Records from a dataset
--
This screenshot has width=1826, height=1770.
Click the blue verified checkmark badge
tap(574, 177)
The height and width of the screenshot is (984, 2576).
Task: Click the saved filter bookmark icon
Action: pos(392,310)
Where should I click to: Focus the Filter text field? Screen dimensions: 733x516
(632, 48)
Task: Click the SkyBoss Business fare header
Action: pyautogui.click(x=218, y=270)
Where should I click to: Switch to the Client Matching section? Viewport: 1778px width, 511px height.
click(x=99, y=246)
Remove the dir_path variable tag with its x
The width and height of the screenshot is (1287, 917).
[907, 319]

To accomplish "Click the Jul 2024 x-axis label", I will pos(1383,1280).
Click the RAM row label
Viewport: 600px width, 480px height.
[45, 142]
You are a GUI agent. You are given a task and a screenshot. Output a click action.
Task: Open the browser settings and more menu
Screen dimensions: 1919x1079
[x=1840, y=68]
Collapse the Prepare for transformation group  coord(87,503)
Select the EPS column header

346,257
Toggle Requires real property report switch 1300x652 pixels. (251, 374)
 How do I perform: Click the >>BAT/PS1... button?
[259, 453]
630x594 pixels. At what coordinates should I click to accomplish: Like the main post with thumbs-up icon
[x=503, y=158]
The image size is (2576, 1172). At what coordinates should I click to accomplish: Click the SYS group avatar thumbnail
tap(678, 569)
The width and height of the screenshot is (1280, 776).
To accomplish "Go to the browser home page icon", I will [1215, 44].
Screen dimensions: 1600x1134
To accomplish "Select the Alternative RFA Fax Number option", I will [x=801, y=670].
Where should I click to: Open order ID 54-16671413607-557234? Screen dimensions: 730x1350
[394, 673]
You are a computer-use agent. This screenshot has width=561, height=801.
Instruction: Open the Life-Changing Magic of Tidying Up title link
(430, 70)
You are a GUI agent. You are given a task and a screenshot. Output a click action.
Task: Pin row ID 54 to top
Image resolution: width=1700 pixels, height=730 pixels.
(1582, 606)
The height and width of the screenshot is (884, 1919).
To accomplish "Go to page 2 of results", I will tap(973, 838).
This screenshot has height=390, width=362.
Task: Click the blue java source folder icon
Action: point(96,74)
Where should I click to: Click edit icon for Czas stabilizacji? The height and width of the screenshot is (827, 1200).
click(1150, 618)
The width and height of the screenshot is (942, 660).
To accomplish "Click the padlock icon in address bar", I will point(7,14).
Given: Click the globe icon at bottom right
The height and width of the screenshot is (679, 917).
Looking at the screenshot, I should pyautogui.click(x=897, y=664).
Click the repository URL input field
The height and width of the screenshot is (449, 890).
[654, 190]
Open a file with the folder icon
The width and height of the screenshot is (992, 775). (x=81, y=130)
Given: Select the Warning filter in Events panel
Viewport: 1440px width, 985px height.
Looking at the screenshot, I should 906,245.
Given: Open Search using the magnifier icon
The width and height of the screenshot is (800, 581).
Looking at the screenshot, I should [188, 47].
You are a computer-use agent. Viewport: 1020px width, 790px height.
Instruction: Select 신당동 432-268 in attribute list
--
- Written problem: Print the lines of the listing above exactly as they appear, beginning at the line that contains "Toggle Requires real" and stopping after the line that contains "click(1150, 618)".

- Solution to this task:
Toggle Requires real property report switch 1300x652 pixels. (251, 374)
 How do I perform: Click the >>BAT/PS1... button?
[259, 453]
630x594 pixels. At what coordinates should I click to accomplish: Like the main post with thumbs-up icon
[x=503, y=158]
The image size is (2576, 1172). At what coordinates should I click to accomplish: Click the SYS group avatar thumbnail
tap(678, 569)
The width and height of the screenshot is (1280, 776).
To accomplish "Go to the browser home page icon", I will [1215, 44].
Screen dimensions: 1600x1134
To accomplish "Select the Alternative RFA Fax Number option", I will [x=801, y=670].
Where should I click to: Open order ID 54-16671413607-557234? Screen dimensions: 730x1350
[394, 673]
You are a computer-use agent. This screenshot has width=561, height=801.
Instruction: Open the Life-Changing Magic of Tidying Up title link
(430, 70)
You are a GUI agent. You are given a task and a screenshot. Output a click action.
Task: Pin row ID 54 to top
Image resolution: width=1700 pixels, height=730 pixels.
(1582, 606)
The height and width of the screenshot is (884, 1919).
To accomplish "Go to page 2 of results", I will tap(973, 838).
This screenshot has height=390, width=362.
Task: Click the blue java source folder icon
Action: point(96,74)
Where should I click to: Click edit icon for Czas stabilizacji? The height and width of the screenshot is (827, 1200).
click(1150, 618)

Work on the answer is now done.